- Interactive map of Osekovo
- Country: Croatia
- County: Sisak-Moslavina County

Area
- • Total: 34.0 km^{2} (13.1 sq mi)

Population (2021)
- • Total: 705
- • Density: 20.7/km^{2} (53.7/sq mi)
- Time zone: UTC+1 (CET)
- • Summer (DST): UTC+2 (CEST)

= Osekovo =

Osekovo is a village in Croatia.

== Population ==

| Year | Residents |
|---|---|
| 2001 | 1,018 |
| 2011 | 853 |
| 2021 | 705 |

== Geographical Location ==
The village of Osekovo is located in central‑eastern Croatia, within Sisak‑Moslavina County and administratively part of the Popovača municipality. The village lies at coordinates 45°31′ N and 16°37′ E, approximately 100 kilometers southeast of the capital, Zagreb.

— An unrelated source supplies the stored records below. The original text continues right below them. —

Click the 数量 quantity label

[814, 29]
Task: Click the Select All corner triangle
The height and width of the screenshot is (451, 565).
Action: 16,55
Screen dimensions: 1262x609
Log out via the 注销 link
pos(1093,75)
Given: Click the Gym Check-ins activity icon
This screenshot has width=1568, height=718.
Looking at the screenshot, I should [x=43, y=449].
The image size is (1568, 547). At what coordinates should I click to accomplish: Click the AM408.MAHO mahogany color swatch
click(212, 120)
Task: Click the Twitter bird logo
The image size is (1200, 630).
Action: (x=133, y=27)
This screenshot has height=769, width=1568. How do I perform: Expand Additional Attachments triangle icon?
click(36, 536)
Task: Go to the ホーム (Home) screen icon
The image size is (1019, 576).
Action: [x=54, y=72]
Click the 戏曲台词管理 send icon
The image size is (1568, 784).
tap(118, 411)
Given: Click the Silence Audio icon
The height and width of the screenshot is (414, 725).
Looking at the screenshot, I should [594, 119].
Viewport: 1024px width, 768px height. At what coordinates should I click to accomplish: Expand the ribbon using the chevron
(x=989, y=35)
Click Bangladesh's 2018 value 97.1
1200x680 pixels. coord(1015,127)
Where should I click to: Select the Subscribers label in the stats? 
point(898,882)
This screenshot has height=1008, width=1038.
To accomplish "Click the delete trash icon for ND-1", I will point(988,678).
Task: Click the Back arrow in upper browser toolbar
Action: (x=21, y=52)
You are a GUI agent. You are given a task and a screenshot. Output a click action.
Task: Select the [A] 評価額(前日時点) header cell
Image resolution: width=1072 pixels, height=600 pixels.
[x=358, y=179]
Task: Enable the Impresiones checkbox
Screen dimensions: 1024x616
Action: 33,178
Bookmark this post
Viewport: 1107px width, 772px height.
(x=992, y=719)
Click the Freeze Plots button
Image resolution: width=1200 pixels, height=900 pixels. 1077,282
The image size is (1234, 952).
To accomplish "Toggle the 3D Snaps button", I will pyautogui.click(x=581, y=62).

Osekovo is situated in a low, flat plain within the Sava River basin, adjacent to wetlands and floodplain forests of the Lonjsko Polje Nature Park, one of the largest protected wetlands in Croatia. The surrounding environment features fertile agricultural land and rich biodiversity, including migratory birds and aquatic wildlife, making it part of the network of protected natural areas in the Sava River valley.